A slide show presenting the variety of foods that have been harvested in N. W. Alaska for countless generations. Still eaten and loved today, these are the foods that have nourished vibrant and healthy Inupiat people, generation after generation, with the strength to thrive in as harsh an environment as anywhere on earth. These traditional foods also nourished the high level of intelligence required to hunt the whale and meet all human needs from birth to death while living in the arctic.

Anore Jones  Born in 1941, Anore Bucknell grew up a city girl in Los Angeles until 9, then moved to a primitive island in Washington State. At 16 she went to Alaska  and began studying Botany at the University of Alaska in 1958.      She met her husband, Keith Jones and they moved to the Kobuk Valley in North West Alaska in 1963. There they learned to live, travel and eat in the sub-arctic from their local Inupiat friends for the next 23 years. Winters were spent in the small Inupiat village of Ambler and summers near Kotzebue, at Sisualik, with Bob Uhl and his Inupiat wife, Carrie. There, Keith and Bob fished salmon commercially while Carrie and Anore fished for subsistence.

In 1972, they adopted an Inupiat daughter from Barrow. Later, another daughter, Willow, was born in Ambler. Each summer the family traveled down the Kobuk by boat to Sisualik and back to Ambler before freeze-up. When the girls were young they lived in camp 7 months each year, harvesting food.

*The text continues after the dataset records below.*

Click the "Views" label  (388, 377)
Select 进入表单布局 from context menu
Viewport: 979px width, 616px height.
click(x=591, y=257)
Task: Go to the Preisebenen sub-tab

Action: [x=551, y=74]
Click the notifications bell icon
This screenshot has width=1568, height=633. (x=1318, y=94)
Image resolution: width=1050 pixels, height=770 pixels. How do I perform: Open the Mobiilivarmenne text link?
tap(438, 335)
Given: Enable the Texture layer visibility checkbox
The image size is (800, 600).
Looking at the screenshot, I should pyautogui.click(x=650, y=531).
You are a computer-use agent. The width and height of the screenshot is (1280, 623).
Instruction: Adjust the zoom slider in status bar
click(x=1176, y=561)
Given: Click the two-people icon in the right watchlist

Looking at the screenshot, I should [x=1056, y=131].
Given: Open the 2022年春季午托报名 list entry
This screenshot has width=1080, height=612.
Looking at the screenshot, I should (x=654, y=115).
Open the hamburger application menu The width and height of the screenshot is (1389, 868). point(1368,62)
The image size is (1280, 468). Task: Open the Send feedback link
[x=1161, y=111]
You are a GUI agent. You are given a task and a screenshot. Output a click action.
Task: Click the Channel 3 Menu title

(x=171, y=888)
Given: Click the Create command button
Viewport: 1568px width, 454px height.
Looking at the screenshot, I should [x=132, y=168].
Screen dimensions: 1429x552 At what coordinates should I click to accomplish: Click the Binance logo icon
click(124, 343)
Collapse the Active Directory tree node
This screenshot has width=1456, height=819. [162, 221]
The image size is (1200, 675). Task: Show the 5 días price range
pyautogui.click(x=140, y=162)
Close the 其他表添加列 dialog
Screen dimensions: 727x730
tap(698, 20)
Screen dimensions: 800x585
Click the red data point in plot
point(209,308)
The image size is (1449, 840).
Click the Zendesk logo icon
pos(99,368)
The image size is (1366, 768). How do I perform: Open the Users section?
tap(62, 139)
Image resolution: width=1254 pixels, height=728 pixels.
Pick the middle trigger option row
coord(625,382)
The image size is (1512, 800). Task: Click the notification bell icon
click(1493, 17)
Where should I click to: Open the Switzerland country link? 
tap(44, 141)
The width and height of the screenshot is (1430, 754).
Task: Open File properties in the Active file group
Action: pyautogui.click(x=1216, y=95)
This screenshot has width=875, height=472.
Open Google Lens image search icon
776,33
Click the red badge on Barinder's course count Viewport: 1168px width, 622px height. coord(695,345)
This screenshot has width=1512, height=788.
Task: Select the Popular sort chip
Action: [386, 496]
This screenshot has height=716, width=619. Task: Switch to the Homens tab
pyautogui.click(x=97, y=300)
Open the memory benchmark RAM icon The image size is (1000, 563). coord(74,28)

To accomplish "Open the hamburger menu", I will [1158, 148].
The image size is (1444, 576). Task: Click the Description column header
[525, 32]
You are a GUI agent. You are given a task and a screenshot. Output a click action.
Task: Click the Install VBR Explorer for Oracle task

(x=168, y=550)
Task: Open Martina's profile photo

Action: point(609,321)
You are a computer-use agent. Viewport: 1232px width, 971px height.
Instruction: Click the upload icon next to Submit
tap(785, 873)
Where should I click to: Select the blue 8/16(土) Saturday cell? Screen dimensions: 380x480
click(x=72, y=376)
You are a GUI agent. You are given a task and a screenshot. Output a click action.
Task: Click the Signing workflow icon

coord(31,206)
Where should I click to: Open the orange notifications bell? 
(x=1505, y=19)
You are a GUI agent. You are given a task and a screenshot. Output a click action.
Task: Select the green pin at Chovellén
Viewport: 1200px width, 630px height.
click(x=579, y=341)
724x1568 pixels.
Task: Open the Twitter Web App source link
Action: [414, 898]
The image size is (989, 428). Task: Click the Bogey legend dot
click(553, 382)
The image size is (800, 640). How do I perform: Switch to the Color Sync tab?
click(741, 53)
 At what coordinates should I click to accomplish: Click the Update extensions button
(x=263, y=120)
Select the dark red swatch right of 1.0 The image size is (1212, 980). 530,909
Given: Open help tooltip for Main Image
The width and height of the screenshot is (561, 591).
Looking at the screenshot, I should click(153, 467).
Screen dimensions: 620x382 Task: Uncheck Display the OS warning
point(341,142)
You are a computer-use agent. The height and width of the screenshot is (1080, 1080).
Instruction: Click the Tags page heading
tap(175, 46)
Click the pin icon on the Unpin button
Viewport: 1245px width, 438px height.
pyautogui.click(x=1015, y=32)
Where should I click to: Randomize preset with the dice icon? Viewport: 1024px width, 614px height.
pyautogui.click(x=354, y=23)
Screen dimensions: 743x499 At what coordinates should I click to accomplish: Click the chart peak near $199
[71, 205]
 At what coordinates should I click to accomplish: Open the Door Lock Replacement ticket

Throughout this time, Anore's interest focused on learning the old Inupiat food technology from her Inupiat friends, at first just to stay alive, but then it evolved into an idea for a book. She took photos, drew pictures, took detailed notes and grew to genuinely love the foods which she, family and friends continue to enjoy. Her first book, Nauriat Nigingnaqtuat, Plants That We Eat, 1983, detailed the identification, harvesting, preparation and enjoyment of the edible plants in North West Alaska. Long out of print, this book has just been reprinted by the University of Alaska press and will be available in bookstores under the new title: Plants That We Eat.

In 1986, the family moved south to manage a small ranch in the foothills of the Sierra Mountains in central California, where they lived for 25 years. Anore's second book, Iqaluich Niginaqtuat, Fish That We Eat, 2005, identified the fish that live in North West Alaska, and detailed how they were traditionally caught, cleaned, prepared to eat and preserved. This book is free to the public on the web at this link:   http://alaska.fws.gov/asm/fisreportdetail.cfm?fisrep=21  Go down to Northwest Arctic, then 7 down. It is called, Study No, 02-023.

Today, Anore shares her slides at the WAP conferences and teaches ethnobotany in the summer in Alaska. Her next book will be a general cookbook, Arctic Cuisine, bringing the healthy traditional Inupiat food technology into our modern kitchens and lives.